--- Extracted information Enclosed Below ---

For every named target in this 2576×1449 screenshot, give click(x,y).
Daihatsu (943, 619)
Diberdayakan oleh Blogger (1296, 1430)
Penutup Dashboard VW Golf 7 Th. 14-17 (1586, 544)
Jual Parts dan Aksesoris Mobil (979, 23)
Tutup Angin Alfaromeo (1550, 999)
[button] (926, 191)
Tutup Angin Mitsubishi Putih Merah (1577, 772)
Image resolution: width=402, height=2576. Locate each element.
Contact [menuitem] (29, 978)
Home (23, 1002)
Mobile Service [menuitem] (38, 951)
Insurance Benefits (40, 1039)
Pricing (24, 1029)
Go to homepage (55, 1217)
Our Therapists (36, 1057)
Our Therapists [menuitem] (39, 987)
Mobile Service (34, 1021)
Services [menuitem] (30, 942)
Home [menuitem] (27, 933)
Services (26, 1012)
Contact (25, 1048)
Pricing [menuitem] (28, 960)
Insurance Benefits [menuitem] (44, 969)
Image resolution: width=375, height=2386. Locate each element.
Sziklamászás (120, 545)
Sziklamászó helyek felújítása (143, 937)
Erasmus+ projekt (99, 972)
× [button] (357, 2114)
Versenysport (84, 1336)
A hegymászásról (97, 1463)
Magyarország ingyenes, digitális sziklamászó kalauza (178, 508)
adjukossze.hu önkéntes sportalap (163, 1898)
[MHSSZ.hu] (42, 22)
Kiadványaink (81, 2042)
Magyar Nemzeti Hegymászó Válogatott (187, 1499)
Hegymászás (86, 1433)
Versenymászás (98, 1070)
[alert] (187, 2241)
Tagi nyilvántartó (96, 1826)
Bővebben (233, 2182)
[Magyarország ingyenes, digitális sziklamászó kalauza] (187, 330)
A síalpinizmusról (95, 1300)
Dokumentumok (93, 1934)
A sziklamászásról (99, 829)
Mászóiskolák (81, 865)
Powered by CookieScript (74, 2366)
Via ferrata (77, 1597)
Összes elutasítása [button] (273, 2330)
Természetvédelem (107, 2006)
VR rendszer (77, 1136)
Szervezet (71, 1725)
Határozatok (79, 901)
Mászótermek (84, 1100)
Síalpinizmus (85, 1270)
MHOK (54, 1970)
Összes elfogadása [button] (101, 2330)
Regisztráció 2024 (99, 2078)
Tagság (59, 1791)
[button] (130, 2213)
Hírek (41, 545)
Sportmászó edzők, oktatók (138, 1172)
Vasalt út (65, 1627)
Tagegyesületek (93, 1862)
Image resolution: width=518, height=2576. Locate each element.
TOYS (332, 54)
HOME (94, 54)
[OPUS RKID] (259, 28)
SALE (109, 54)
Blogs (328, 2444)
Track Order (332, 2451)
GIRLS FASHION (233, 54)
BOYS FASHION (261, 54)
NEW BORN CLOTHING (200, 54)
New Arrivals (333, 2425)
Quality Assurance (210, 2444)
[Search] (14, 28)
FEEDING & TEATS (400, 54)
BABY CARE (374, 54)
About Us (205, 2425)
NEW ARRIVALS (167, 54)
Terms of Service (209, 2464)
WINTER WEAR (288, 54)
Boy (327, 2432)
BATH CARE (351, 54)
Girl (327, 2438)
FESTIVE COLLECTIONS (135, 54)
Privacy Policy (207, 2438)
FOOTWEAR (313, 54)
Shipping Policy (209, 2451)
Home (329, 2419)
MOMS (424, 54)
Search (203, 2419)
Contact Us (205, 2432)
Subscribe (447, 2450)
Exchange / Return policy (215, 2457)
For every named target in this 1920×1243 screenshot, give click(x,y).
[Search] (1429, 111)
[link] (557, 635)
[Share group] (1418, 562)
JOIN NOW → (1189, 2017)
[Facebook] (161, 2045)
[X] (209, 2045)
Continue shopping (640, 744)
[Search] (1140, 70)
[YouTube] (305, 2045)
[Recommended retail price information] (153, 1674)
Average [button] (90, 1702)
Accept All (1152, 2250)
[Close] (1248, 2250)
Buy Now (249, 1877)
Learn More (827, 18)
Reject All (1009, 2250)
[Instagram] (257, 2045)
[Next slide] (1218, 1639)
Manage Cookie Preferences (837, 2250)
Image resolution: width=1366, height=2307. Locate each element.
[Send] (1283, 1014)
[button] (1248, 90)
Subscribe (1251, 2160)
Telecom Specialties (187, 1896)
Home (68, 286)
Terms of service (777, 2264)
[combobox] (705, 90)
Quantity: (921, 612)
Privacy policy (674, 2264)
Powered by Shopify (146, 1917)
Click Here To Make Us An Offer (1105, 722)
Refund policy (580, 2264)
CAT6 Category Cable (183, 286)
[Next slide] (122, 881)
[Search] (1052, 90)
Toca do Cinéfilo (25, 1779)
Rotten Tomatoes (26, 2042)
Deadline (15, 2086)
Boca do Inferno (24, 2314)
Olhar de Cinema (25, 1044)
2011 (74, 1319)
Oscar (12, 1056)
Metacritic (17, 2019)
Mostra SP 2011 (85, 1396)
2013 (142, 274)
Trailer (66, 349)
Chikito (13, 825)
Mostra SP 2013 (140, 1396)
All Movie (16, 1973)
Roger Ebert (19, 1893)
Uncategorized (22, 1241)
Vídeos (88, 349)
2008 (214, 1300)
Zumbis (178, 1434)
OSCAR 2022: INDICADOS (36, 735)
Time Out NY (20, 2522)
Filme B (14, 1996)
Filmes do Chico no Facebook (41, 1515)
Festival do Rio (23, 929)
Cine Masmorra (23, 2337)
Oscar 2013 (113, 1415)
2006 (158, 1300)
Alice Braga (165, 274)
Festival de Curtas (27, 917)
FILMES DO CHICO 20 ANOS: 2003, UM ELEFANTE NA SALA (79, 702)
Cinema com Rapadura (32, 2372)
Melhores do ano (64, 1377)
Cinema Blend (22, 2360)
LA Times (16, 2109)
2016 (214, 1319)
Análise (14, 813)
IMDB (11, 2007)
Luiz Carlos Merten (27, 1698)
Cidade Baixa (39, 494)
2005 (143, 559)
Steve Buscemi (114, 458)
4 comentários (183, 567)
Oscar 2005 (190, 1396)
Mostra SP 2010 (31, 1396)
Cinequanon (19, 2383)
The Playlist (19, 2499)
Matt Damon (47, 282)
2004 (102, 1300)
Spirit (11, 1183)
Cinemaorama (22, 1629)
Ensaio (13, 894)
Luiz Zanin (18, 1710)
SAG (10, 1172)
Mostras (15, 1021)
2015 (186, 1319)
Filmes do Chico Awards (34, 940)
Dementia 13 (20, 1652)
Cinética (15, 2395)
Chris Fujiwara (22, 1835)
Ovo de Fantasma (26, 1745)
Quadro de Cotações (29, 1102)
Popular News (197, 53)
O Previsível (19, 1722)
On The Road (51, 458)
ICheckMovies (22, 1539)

--- End of Enclosed Extracted information ---

* **Assignment**
Please reproduce exactly the lines in the listing above from the one containing "Síalpinizmus (85, 1270)" through the one containing "Trailer (66, 349)", both included, and nothing more.

* **Solution**
Síalpinizmus (85, 1270)
MHOK (54, 1970)
Összes elfogadása [button] (101, 2330)
Regisztráció 2024 (99, 2078)
Tagság (59, 1791)
[button] (130, 2213)
Hírek (41, 545)
Sportmászó edzők, oktatók (138, 1172)
Vasalt út (65, 1627)
Tagegyesületek (93, 1862)
Image resolution: width=518, height=2576. Locate each element.
TOYS (332, 54)
HOME (94, 54)
[OPUS RKID] (259, 28)
SALE (109, 54)
Blogs (328, 2444)
Track Order (332, 2451)
GIRLS FASHION (233, 54)
BOYS FASHION (261, 54)
NEW BORN CLOTHING (200, 54)
New Arrivals (333, 2425)
Quality Assurance (210, 2444)
[Search] (14, 28)
FEEDING & TEATS (400, 54)
BABY CARE (374, 54)
About Us (205, 2425)
NEW ARRIVALS (167, 54)
Terms of Service (209, 2464)
WINTER WEAR (288, 54)
Boy (327, 2432)
BATH CARE (351, 54)
Girl (327, 2438)
FESTIVE COLLECTIONS (135, 54)
Privacy Policy (207, 2438)
FOOTWEAR (313, 54)
Shipping Policy (209, 2451)
Home (329, 2419)
MOMS (424, 54)
Search (203, 2419)
Contact Us (205, 2432)
Subscribe (447, 2450)
Exchange / Return policy (215, 2457)
For every named target in this 1920×1243 screenshot, give click(x,y).
[Search] (1429, 111)
[link] (557, 635)
[Share group] (1418, 562)
JOIN NOW → (1189, 2017)
[Facebook] (161, 2045)
[X] (209, 2045)
Continue shopping (640, 744)
[Search] (1140, 70)
[YouTube] (305, 2045)
[Recommended retail price information] (153, 1674)
Average [button] (90, 1702)
Accept All (1152, 2250)
[Close] (1248, 2250)
Buy Now (249, 1877)
Learn More (827, 18)
Reject All (1009, 2250)
[Instagram] (257, 2045)
[Next slide] (1218, 1639)
Manage Cookie Preferences (837, 2250)
Image resolution: width=1366, height=2307. Locate each element.
[Send] (1283, 1014)
[button] (1248, 90)
Subscribe (1251, 2160)
Telecom Specialties (187, 1896)
Home (68, 286)
Terms of service (777, 2264)
[combobox] (705, 90)
Quantity: (921, 612)
Privacy policy (674, 2264)
Powered by Shopify (146, 1917)
Click Here To Make Us An Offer (1105, 722)
Refund policy (580, 2264)
CAT6 Category Cable (183, 286)
[Next slide] (122, 881)
[Search] (1052, 90)
Toca do Cinéfilo (25, 1779)
Rotten Tomatoes (26, 2042)
Deadline (15, 2086)
Boca do Inferno (24, 2314)
Olhar de Cinema (25, 1044)
2011 (74, 1319)
Oscar (12, 1056)
Metacritic (17, 2019)
Mostra SP 2011 (85, 1396)
2013 (142, 274)
Trailer (66, 349)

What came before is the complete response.